## PROBLEM DETAILS
Return the data below exactly, please, but drop the pictures.

## GIVEN DATA
[Start of section]

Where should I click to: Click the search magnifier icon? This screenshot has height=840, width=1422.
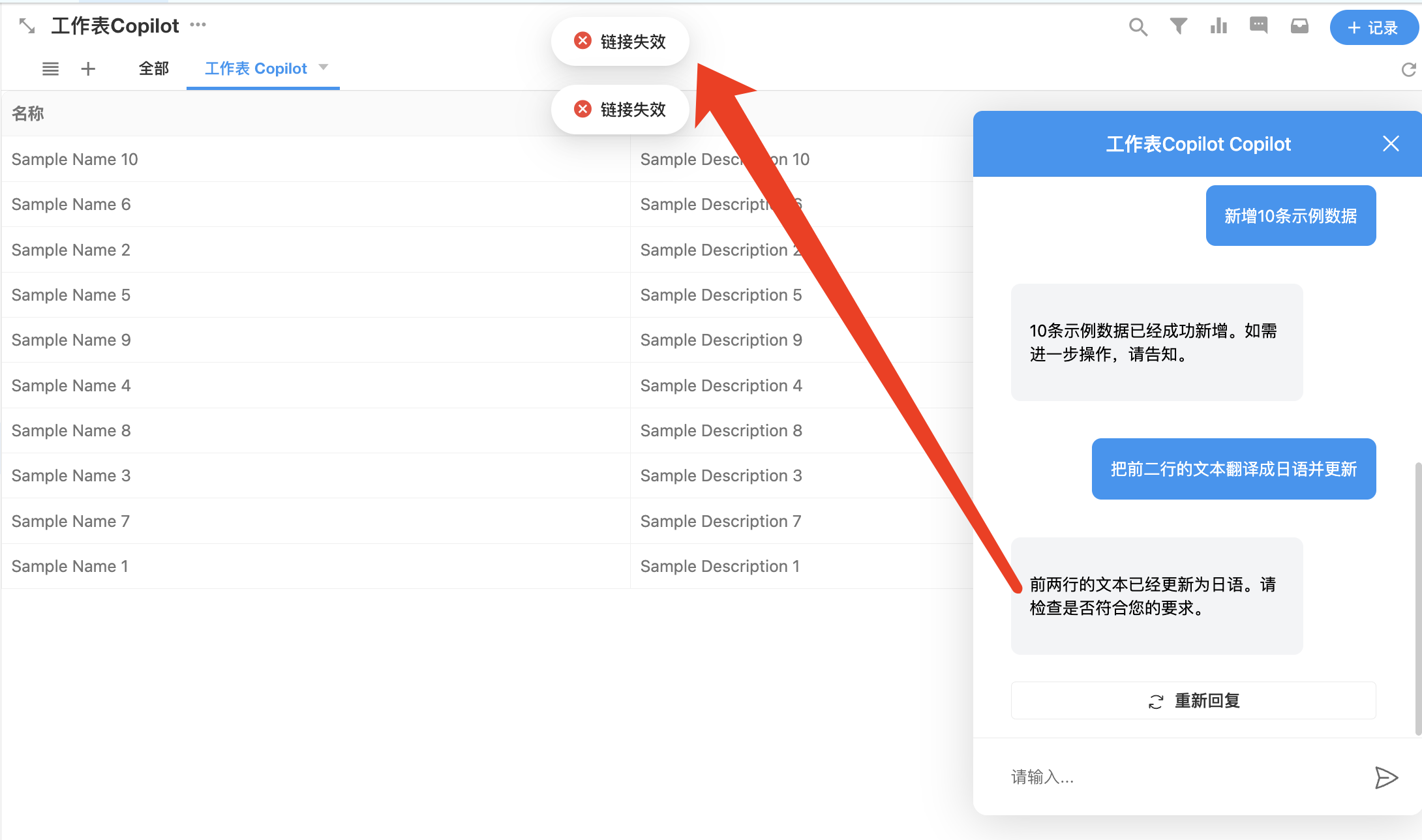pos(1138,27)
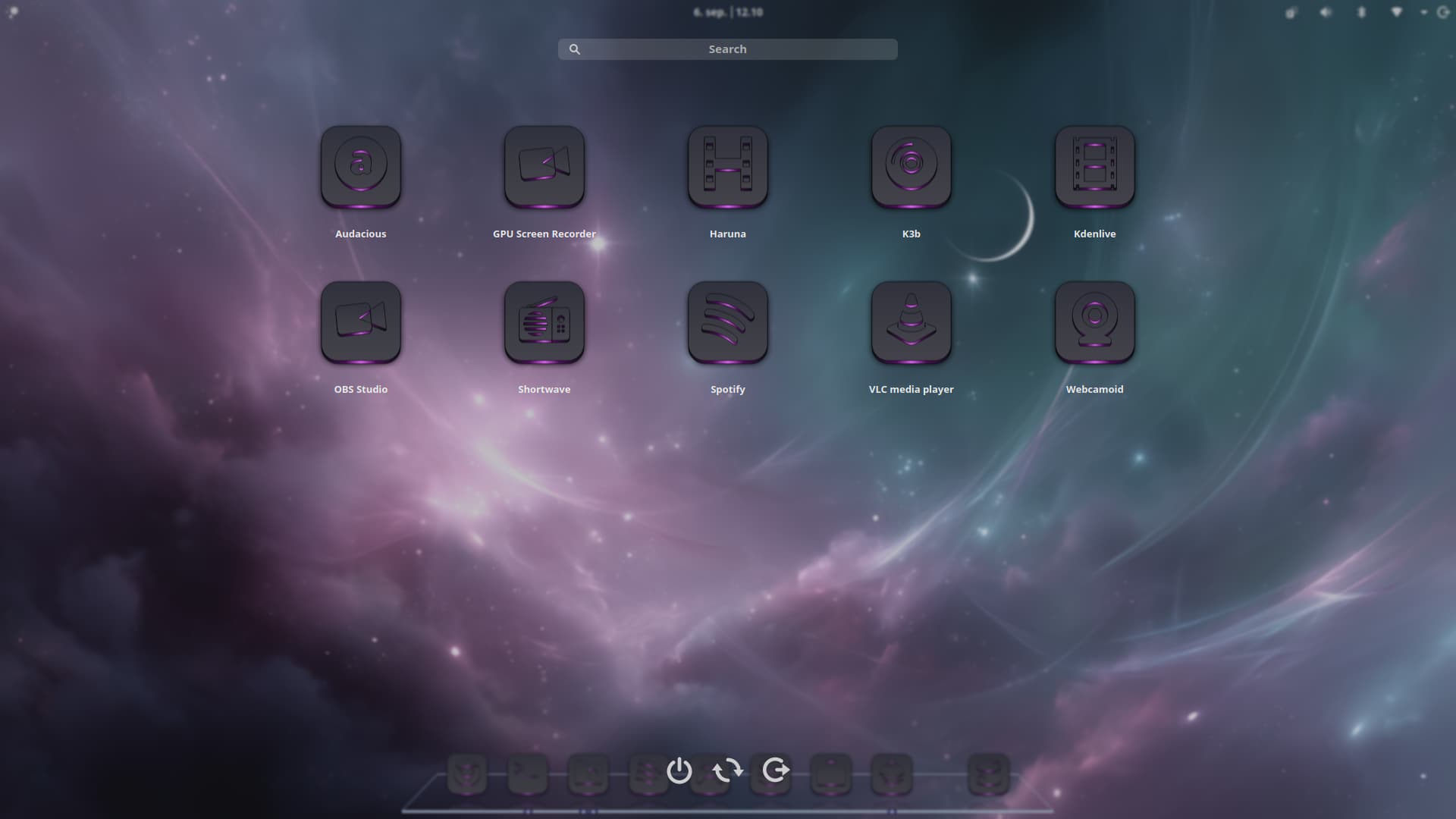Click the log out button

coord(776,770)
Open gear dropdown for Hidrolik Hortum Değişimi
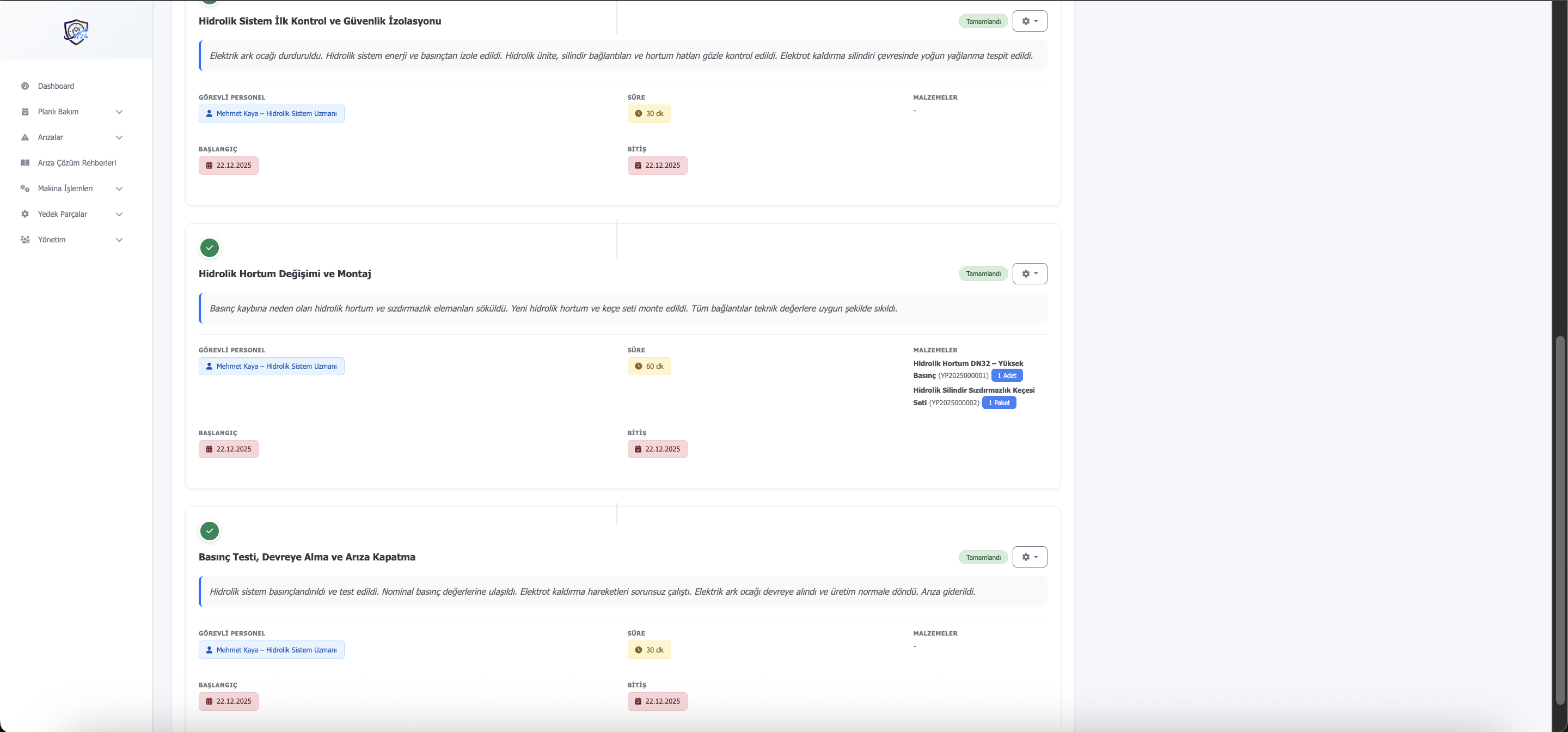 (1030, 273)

[End of section]

## RESPONSE FOR THIS EXERCISE
Where should I click to: Click the search magnifier icon? This screenshot has height=840, width=1422.
pos(1138,27)
Click the log out button

coord(776,770)
Open gear dropdown for Hidrolik Hortum Değişimi
 (1030, 273)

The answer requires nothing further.